The Crown of Queen Elizabeth The Queen Mother, also known as the Queen Mother's Crown, is the crown made for Queen Elizabeth to wear at her coronation alongside her husband, King George VI, in 1937 and State Openings of Parliament during her husband's reign. The crown was made by Garrard & Co., the Crown Jeweller at the time, and is modelled partly on the design of the Crown of Queen Mary, though it differs by having four half-arches instead of eight. As with Queen Mary's Crown, its arches are detachable at the crosses pattée, allowing it to be worn as a circlet or open crown. It is the only crown for a British king or queen to be made of platinum.

Styling 
The crown is decorated with about 2,800 diamonds, most notably the  Koh-i-Noor in the middle of the front cross, which was acquired by the East India Company after the Anglo-Sikh Wars and presented to Queen Victoria in 1851, and a  Turkish diamond given to her in 1856 by Abdülmecid I, sultan of the Ottoman Empire, as a gesture of thanks for British support in the Crimean War. The Koh-i-Noor became a part of the Crown Jewels when it was left to the Crown upon Victoria's death in 1901. It had been successively mounted in the crowns of Queen Alexandra and Queen Mary before it was transferred to The Queen Mother's Crown.

**Material to process:**
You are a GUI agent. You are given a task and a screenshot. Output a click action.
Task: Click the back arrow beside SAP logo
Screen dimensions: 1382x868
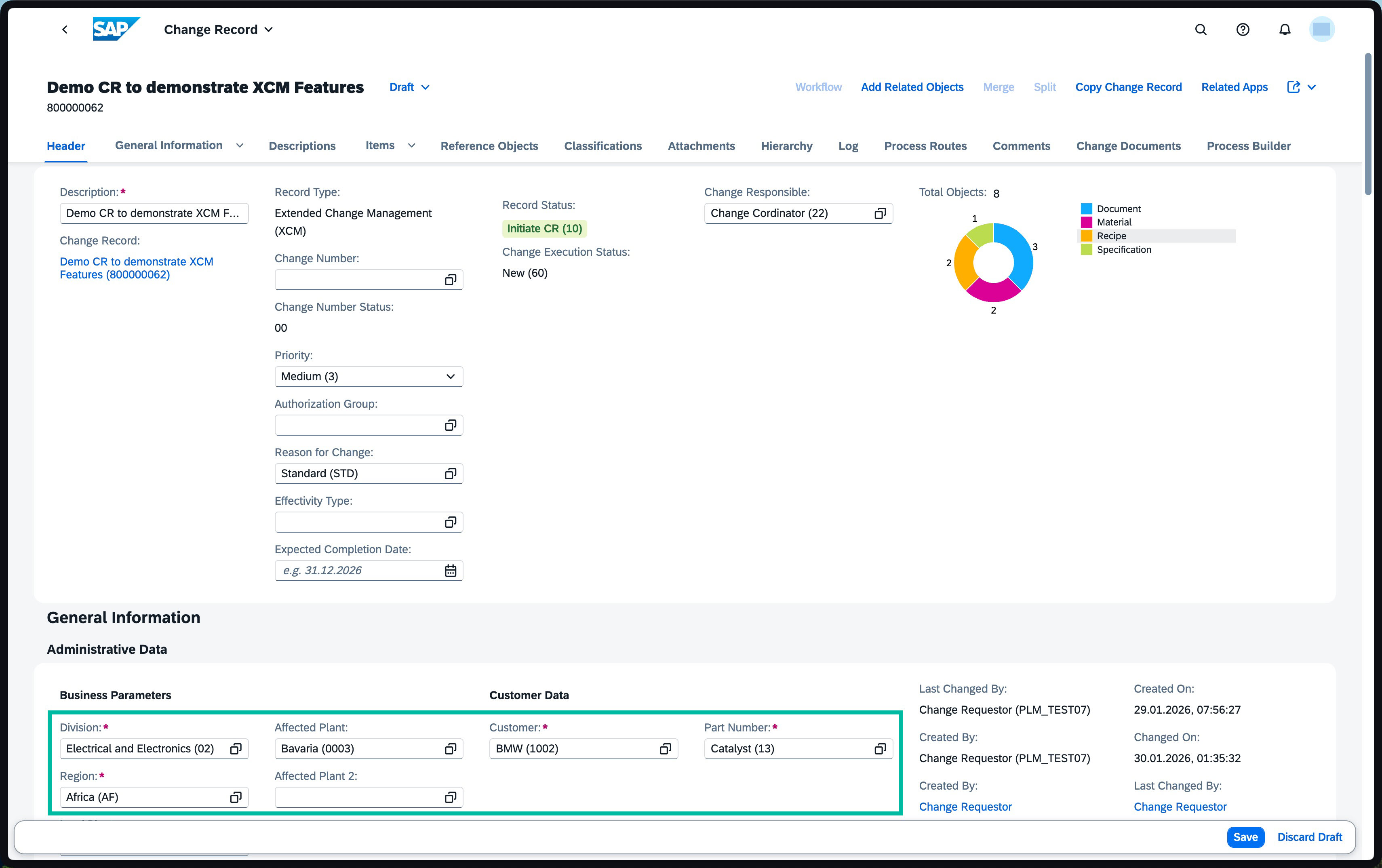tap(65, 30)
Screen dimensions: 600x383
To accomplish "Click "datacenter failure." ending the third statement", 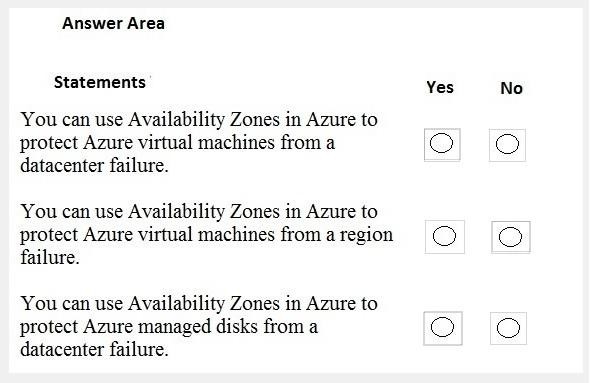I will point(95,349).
...
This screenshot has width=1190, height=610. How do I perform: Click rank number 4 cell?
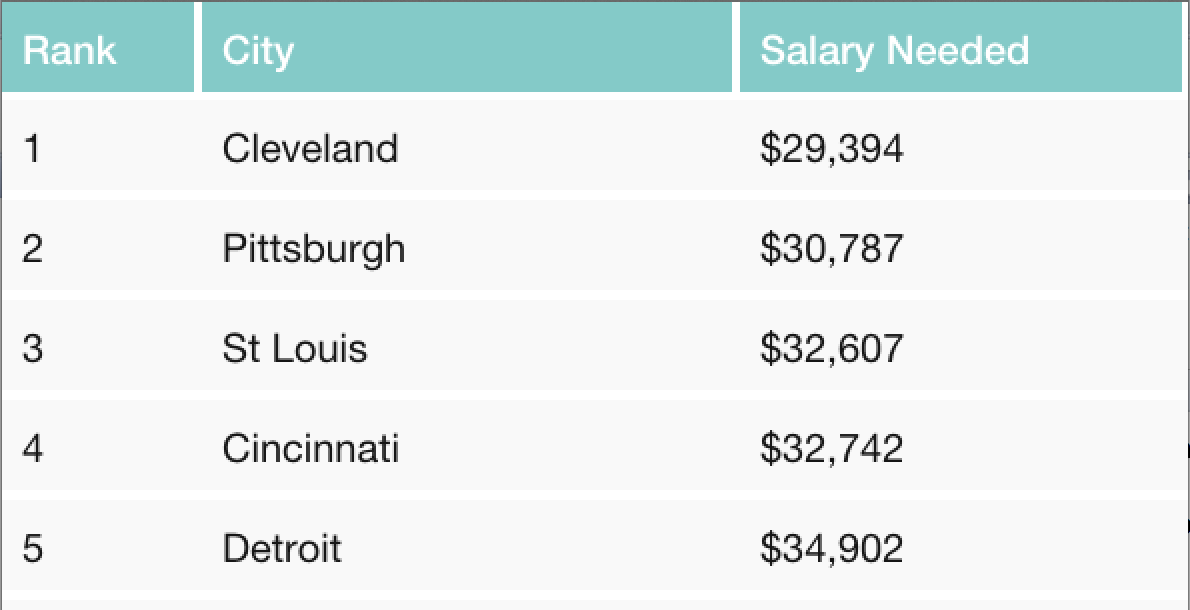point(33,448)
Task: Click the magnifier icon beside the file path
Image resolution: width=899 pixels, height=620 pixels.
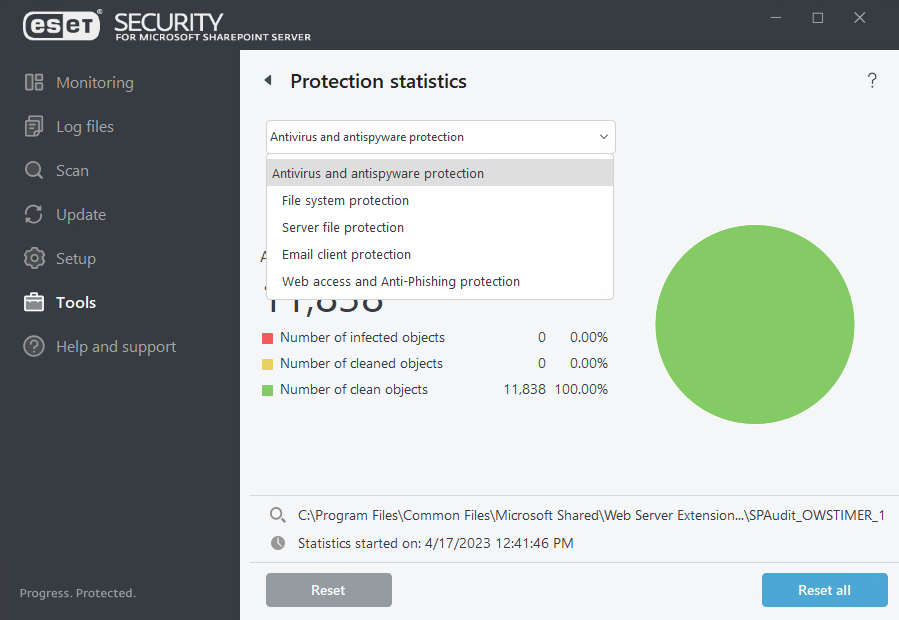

**Short exercise 1:** According to the text on the Queen Mother's Crown, which firm made the crown?
**Short exercise 2:** List every line of the listing that contains the word "dimensions", matching case exactly.
The text about the Queen Mother's Crown and the listing come from unrelated sources.

**Task response 1:** Garrard & Co., the Crown Jeweller at the time.

**Task response 2:**
Screen dimensions: 1382x868
Screen dimensions: 600x383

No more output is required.